L’Agence spatiale civile équatorienne (Agencia Espacial Civil Ecuatoriana, ou EXA) a fait des recherches sur cette question, à partir des données provenant d’observations au sol et de satellites opérés par les agences spatiales de divers pays. Les résultats indiquent que l’Équateur reçoit des rayons UV dépassant le maximum prévu sur l’échelle dressée par l’Organisation mondiale de la santé. Comme l’a expliqué Ronnie Nader Bello, Président d’honneur du Conseil d’administration de l’EXA: «la puissance des rayonnements qui atteignent notre région est la plus forte enregistrée sur la planète et constitue d’ores et déjà et de toute évidence un danger pour l’ensemble des populations équatorienne, péruvienne et colombienne».

Dans le même temps, a poursuivi M. Nader Bello, les TIC sont actuellement mises à profit pour mettre en garde les habitants de l’Équateur lorsque les rayons UV atteignent un niveau dangereux. Un dispositif national de surveillance des rayonnements effectue toutes les cinq minutes des relevés à partir de dispositifs installés dans les villes de Quito et de Guayaquil, et affiche l’information sur l’Internet. Le Centre d’imagerie par satellite en temps réel rassemble des images provenant de dix satellites météorologiques qui indiquent la nébulosité et les niveaux d’UV et d’ozone. Ces images aident à prévoir d’éventuelles augmentations subites des rayonnements. Le troisième volet du système d’alerte est l’Indicateur de climat en temps réel, où tout le monde peut accéder aux données de l’année écoulée provenant des stations météorologiques de l’EXA.

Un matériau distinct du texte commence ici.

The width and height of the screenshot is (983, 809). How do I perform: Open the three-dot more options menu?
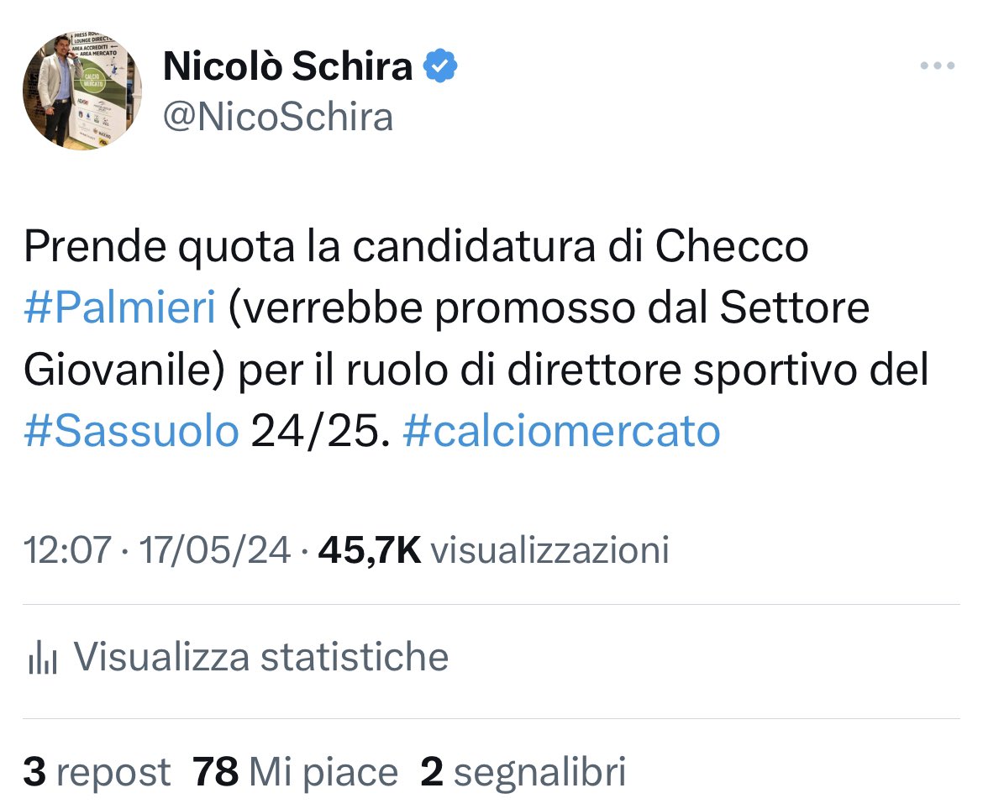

Le coût de la lutte contre les changements climatiques

Selon Mauro Flórez Calderón, Président du CITIC, l’adoption de nouvelles technologies à faible émission de carbone coûtera aux pays en développement entre 20 et 30 milliards USD. À terme, cette démarche permettra certes de réaliser des économies, mais en attendant, comment financer cette transition? M. Flórez a décrit le mécanisme d’échange de droits d’émission de carbone et les mécanismes de développement propre dans le cadre du Protocole relatif à la lutte contre les changements climatiques, et a lancé l’idée que les entreprises devraient acquitter un prix équitable pour le droit d’émettre des gaz à effet de serre, alors que les biens et services avides de carbone devraient être davantage taxés. Il a par ailleurs appelé de ses voeux des transferts de technologie et une coopération plus étroite entre pays développés et pays en développement. «La stabilisation du climat ne peut intervenir au prix de la pauvreté incessante de nos populations » a dit M. Flórez.

Ce point a été repris dans les Conclusions adoptées par le colloque, dans lesquelles il est dit: «nous reconnaissons que des mesures doivent être prises de toute urgence pour instaurer une coopération entre les pays développés et les pays les plus exposés aux risques pour permettre à ces derniers de s’adapter aux changements climatiques, y compris en bénéficiant d’une assistance s’ils en font la demande». Les participants au colloque sont également convenus de la «nécessité de réduire la fracture numérique et d’assurer les bienfaits des TIC à tous les citoyens pour lutter contre les changements climatiques»; par ailleurs, les efforts déployés au niveau mondial pour lutter contre ce problème «ne doivent pas freiner la croissance économique et sociale des pays en développement». La charge que représente le coût des changements climatiques doit être partagée équitablement par tous.

* M. Glas est actuellement Ministre des télécommunications et de la Société de l’information de l’Équateur.